The Health Ministry (MOH) has clarified that the physical vaccination card which was presented to each individual upon completion of their first and second doses at the vaccination centres (PPV) can also be used as proof of their vaccination status.

“Although the MySejahtera app is the most preferred and easy option for users to prove their vaccination status, your physical vaccination cards still hold good,” said senior principal assistant director of the ministry’s Disease Control Division, Dr Mahesh Appanan.

Many others have also complained that their app does not update with the digital vaccination certificate details, even after completing their doses.

This is actually due to the fact that they may have not been able to fully complete their details during their appointments at the PPV.

To resolve this issue, simply click on the Helpdesk option in your app, select option “M” and update your current details there.

MOH needs to collect users’ data from the MySejahtera app and cross-check it with the information from the PPVs for verification on users’ vaccination status, before resubmitting it and having it reflected in the app.

“It is a tedious process because all Malaysians’ digital vaccination certificates are compliant with international regulations and requirements and the data runs in a blockchain system.

“There are a lot of checks and balances processes to ensure the digital vaccination certificate presented in the app is digitally certified after many rounds of verification,” said Dr Mahesh.

On Sept 2, Health Minister Khairy Jamaluddin announced the launch of new features, which include the check-out button and display of the vaccination status and Covid-19 risk of the app user at one glance to improve contact tracing.

Dr Mahesh has also reassured the public that forgetting to check out from premises is not a major concern.

As of right now, MOH already has automated contact tracing to flag out those termed as “casual contact”, and uses the algorithm to identify them based on an individual’s exposure to a Covid-19 positive individual.

“On a daily basis, we (MOH) are sending almost 70,000 to 80,000 notifications throughout the country to those identified as casual contacts,” Dr Mahesh said.

To enhance contact tracing methodology and output even further, the check-out button has been introduced to gauge how long an individual has been in a particular premises.

Even if an individual forgets to check out after leaving, it is not a major issue because the MOH already has algorithms in place to calculate the average time a person spends at a premises.

“Of course, all this goes back to the retrospective data that we have collected and studied so far before we input it into our algorithm,” he added.

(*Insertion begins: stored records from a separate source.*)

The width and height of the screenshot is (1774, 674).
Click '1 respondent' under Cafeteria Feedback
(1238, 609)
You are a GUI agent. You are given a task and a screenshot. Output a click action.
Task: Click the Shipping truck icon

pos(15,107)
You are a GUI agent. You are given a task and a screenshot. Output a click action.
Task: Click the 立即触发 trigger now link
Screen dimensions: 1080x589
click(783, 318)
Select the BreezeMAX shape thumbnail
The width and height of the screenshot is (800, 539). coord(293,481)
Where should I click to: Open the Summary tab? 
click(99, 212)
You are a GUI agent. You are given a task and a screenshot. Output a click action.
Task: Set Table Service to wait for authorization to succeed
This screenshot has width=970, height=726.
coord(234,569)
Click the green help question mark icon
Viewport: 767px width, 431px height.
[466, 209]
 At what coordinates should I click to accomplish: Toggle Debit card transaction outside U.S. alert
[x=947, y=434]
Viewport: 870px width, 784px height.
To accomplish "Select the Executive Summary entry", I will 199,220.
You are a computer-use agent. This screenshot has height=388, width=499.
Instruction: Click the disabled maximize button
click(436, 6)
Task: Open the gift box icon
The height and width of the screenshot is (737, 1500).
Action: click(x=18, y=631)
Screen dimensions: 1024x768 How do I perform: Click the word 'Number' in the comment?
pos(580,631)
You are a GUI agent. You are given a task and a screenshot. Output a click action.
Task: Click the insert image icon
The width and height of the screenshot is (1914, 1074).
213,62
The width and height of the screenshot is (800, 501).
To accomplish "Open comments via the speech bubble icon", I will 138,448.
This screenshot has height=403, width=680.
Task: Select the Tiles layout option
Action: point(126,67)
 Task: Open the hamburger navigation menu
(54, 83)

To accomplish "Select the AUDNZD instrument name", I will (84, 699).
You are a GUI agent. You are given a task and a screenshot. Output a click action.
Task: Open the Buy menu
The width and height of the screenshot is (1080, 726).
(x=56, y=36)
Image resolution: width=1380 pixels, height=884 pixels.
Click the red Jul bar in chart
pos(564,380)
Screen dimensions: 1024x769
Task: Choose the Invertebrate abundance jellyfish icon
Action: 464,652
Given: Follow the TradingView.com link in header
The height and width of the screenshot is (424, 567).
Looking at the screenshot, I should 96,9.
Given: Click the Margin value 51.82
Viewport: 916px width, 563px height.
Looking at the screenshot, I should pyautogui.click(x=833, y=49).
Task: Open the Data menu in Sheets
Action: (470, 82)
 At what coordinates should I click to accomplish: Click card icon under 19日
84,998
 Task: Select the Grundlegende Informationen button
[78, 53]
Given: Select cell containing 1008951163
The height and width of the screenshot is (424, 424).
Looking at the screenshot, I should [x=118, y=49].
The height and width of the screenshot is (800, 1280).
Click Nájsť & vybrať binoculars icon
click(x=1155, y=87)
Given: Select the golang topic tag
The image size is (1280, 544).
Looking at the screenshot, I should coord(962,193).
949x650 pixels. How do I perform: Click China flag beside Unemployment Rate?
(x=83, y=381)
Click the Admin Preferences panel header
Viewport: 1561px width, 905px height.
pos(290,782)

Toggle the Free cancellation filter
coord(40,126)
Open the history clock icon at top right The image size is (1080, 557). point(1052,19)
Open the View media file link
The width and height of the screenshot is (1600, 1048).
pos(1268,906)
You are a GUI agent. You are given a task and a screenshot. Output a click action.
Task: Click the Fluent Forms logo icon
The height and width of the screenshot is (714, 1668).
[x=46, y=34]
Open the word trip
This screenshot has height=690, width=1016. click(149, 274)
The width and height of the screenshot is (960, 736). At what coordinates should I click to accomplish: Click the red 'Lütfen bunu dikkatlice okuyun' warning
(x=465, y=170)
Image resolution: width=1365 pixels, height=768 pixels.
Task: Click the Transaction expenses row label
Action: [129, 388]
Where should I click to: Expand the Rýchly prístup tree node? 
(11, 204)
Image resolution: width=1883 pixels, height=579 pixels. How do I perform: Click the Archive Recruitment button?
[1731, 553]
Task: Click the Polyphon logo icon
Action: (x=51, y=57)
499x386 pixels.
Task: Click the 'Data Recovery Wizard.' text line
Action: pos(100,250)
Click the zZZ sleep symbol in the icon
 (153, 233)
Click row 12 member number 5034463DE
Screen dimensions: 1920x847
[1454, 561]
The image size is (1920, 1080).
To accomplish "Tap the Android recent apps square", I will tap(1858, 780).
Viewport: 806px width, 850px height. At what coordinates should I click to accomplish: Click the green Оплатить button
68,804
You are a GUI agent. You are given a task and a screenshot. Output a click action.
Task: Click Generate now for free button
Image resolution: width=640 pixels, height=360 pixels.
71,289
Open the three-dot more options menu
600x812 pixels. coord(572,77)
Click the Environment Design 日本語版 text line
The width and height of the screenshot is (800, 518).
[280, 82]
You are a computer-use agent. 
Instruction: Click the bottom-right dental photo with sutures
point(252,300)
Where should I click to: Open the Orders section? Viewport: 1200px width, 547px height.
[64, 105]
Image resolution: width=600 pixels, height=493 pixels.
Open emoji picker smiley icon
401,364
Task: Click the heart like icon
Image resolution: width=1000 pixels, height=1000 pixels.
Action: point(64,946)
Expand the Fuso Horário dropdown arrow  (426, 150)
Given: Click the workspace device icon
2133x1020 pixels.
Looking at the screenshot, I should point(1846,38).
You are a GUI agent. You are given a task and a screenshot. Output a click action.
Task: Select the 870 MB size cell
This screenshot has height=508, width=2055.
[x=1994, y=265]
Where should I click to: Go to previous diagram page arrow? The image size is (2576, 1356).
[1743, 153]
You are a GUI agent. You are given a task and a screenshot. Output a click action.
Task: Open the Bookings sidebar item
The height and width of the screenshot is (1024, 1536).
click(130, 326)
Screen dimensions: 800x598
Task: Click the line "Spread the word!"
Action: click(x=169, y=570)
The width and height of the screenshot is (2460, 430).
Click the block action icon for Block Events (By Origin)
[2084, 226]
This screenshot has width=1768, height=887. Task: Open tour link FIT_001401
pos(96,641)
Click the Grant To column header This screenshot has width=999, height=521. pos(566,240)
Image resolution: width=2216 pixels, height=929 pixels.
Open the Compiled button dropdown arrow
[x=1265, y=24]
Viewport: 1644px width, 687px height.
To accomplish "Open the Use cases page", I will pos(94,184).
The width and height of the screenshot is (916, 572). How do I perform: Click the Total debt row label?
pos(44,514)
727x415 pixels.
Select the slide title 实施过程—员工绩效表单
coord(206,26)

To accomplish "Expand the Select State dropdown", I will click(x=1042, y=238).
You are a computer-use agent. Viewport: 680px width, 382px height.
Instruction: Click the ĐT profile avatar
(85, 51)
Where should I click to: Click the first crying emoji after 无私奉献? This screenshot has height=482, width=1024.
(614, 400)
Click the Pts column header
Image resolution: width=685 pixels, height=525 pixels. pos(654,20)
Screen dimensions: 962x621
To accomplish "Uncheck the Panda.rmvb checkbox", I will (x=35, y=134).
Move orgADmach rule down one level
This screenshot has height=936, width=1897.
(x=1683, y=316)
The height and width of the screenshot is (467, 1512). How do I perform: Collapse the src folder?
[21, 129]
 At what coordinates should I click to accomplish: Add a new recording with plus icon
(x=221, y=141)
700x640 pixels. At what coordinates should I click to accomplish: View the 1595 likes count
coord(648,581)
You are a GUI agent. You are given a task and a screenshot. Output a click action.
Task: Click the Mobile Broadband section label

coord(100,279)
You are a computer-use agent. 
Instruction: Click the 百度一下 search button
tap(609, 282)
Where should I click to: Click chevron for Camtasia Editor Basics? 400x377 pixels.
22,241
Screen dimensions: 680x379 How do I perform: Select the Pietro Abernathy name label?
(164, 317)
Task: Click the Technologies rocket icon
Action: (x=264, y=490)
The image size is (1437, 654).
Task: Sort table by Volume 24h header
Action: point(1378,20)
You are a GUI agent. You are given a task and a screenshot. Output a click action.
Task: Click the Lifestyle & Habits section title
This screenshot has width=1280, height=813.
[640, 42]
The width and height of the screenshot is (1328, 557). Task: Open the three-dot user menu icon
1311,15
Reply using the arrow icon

As the MOH strives to empower people to follow the SOP, instead of enforcing them, this is why the check-out button is not compulsory.

“In actual fact, we had so many suggestions of putting QR codes for checkout. But we didn’t want to burden the people and add to the check-out process.

“Even the addition of other features such as GPS tracking may complicate the process.

“Enabling these additional features would involve individual rights and consent.

“For now, we feel that it is enough to have an active input by users, instead of MOH continuously following the movement of people.

“We can still manage with our current resources, but if the time comes and the need arises, we shall revise our privacy policy and provide more explanation to the people,” said Dr Mahesh.